繰り返し頭の中で鑑賞することで、映像と音が差異を生み出しながら増幅していきます。

教授のアイディアを勝手にイメージしていると、それは、頭の中で作品を想像し完成させる、オノ・ヨーコの作品『グレープフルーツ』を読んだときの感覚を思い出させました。
また、人は鑑賞することで自分の価値観を常に創造しているのだという岡本太郎の『今日の芸術』の言葉も想起させました。

教授のアイディアが本当に実現していたらとても面白かっただろうな。

…でも、私はきっと、1回性を求める教授の意図に反し、自分で陶器を壊したときの音を、絶対ちゃっかり録音し、保存して、繰り返し聴いてしまうだろうと確信しています。
ごめんなさい、教授…。

音楽の起源

PART1から、もう一箇所。
教授が、1番身近な自然は海や山ではなく自分自身の身体である、という話を経て、音楽の起源はどこにあるのか、という話に移ります。

そこで、福岡さんが言います。

ロゴスによって切り取られたこの世界の中では、我々の生命体自身も自然物の一部として生きているということを忘れがちです。だから、外部に音楽を作って、内部の生命と共振するような、自然物として生きているということを思い出させる装置として、音楽というものが生み出されたのではないかとおもうんですよ。

『音楽と生命』(p'87)

教授は福岡さんの言葉に「非常にロマンティックで、面白い発想ですね。」と答えます。

外部の音楽と内部の生命が共振する、その共振が、人間が自然物であることを思い出させる。その装置として生まれた音楽。
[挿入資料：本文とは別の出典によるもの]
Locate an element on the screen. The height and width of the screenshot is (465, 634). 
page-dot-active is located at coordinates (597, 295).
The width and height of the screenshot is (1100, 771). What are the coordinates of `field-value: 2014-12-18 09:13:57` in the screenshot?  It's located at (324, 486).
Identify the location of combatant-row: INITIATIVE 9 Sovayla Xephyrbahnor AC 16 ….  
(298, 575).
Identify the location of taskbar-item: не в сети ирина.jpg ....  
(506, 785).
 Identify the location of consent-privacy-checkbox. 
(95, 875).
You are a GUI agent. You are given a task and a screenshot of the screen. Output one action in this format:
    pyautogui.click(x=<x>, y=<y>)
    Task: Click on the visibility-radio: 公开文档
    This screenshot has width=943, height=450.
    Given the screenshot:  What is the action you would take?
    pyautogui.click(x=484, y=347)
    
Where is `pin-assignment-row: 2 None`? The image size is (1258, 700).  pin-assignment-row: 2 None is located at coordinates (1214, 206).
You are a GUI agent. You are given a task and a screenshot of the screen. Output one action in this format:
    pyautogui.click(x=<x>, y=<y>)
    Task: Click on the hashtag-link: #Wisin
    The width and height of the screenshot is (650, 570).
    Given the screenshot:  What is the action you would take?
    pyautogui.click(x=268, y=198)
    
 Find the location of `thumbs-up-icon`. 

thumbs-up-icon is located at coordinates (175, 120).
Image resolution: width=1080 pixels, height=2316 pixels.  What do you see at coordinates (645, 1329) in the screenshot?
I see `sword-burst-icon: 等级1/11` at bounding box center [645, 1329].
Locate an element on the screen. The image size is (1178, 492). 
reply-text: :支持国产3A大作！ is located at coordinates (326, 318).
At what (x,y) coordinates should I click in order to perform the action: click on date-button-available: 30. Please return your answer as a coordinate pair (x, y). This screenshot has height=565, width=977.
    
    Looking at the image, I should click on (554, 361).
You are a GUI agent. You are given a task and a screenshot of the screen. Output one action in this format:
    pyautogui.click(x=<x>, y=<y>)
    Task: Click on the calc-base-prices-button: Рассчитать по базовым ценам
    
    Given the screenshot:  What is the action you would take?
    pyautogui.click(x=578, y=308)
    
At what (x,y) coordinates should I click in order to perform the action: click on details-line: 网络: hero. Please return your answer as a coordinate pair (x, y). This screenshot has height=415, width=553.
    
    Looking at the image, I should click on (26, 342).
生物学者である福岡さんだからこその視点に、ザワッとさせられます。

人間の根源的な生の欲求と音楽が生まれ出た理由やつながりが、ストンと腑に落ちる瞬間でした。


さらに対談の彩りを豊かにする登場人物たち

本書の2人の会話には、生物学者の今西錦司、思想家のヴァルター・ベンヤミン、音楽家のジョン・ケージスティーヴ・ライヒなど、いろいろな方が出てきます。
お二人、どれだけ視野が広くて博学なんだろう、と、わくわくしながら読み進めました。満腹感で満たされます。

個人的には、スティーヴ・ライヒの反復と差異の音楽に久々にどっぷり浸りたいと思い早速Youtubeをググりました。無になれる音楽です。
あと、ヴァルター・ベンヤミンの『パサージュ論』をもう一度読みたいと思いました。

この本の何が良いかって…

いろいろありますが、何より教授とハカセの2人が愉しみながら対談をすすめていること。こちらまでニヤついてしまう、そんな一冊です。

次回は、PART2について書きますね。